翻訳が一番

 

第1回 読みとばすような箇所こそ大切に

 

原書は、文章の細かな点まで気にせず、単語も筋がわからなくならない限りとばして読むといい。とくに小説は、ストーリーを追ってどんどん読むほうが楽しいにきまっている。

でも翻訳するとなると、そうはいかない。読んでいるときにはとばすような箇所こそ、じっくりと一語も落とさず、日本語にかえていく作業が必要だ。そうしてみて、作者はどの部分も、どの言葉も、それが全体にとって必要だから書いているのだと分かる。とにかく最初は厳密な直訳をして、それから日本語として無理のない文体にしていく。

 

Arthur Hailey の『HOTEL』の一節に次のような文章がある。

 

 There would be plenty of hot water during the heavy demand period soon to come, when upwards of eight hundred people might decide to take morning baths or showers at the same time.

 

この文章の前に、hot-water system (給湯システム)をチェックする少し込み入った描写がある。それに気をとられてか、あるいは the heavy demand で「お湯が必要だ」という状況が頭を占めたからか、前半を「大量のお湯が必要になる」と訳してすませた人が多かった。読んでいるときには、その程度の読み方で大した支障はないのだけれど、訳としては間違い。

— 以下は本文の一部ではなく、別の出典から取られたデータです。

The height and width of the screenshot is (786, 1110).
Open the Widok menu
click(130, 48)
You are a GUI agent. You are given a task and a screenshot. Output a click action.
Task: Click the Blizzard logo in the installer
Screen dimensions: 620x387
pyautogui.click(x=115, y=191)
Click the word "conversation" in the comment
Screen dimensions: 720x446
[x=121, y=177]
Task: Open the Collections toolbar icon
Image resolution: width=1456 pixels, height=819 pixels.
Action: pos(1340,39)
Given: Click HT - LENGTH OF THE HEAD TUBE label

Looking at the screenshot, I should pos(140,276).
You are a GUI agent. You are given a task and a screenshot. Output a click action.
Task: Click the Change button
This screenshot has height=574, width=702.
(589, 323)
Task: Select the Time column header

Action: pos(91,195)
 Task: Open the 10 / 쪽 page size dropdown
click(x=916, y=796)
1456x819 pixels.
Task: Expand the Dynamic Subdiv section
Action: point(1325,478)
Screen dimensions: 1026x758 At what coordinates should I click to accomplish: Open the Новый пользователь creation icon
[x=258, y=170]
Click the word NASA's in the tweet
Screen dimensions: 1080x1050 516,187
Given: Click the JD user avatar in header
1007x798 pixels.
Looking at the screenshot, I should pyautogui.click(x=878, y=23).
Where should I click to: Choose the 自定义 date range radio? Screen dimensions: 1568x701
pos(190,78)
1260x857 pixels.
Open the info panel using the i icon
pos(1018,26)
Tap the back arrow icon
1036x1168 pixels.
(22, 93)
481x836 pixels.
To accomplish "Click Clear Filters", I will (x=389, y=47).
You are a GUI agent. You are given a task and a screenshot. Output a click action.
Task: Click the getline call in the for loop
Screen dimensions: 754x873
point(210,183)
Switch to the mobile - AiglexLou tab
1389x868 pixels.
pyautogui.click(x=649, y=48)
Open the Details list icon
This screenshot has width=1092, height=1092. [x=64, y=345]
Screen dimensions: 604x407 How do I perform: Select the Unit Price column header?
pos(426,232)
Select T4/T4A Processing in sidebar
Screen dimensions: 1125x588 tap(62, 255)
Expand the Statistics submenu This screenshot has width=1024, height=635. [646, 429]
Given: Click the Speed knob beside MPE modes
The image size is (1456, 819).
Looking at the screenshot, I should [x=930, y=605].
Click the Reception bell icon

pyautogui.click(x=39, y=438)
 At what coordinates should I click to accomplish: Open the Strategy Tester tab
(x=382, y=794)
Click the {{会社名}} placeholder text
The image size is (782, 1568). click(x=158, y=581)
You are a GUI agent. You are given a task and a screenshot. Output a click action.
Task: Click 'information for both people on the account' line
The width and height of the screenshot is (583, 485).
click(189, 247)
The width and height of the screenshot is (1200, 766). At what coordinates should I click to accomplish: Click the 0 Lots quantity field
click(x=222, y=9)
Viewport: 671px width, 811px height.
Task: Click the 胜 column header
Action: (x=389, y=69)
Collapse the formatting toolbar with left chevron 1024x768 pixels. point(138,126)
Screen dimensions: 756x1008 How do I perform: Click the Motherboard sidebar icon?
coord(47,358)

訳は、たとえばこうでなくては・・・「大量のお湯が必要になるピークの時間帯が間もなくやってくるが、十分な量はあるだろう」。ていねいに訳していけば分からない文章ではないのに、すっと読んで、そのまま日本語で書いてしまいがち。後半の文章は、「その時間帯には800人以上もの客が一斉に朝風呂にはいったりシャワーをあびたりしようと思うかもしれないのだ」となる。

 

訳はできるだけ素直に、勝手に言葉を省略せず、不必要な説明も加えず、原文に忠実に、でも日本語としてなめらかに。難しい作業だ。でも最善をつくす。楽しみながら。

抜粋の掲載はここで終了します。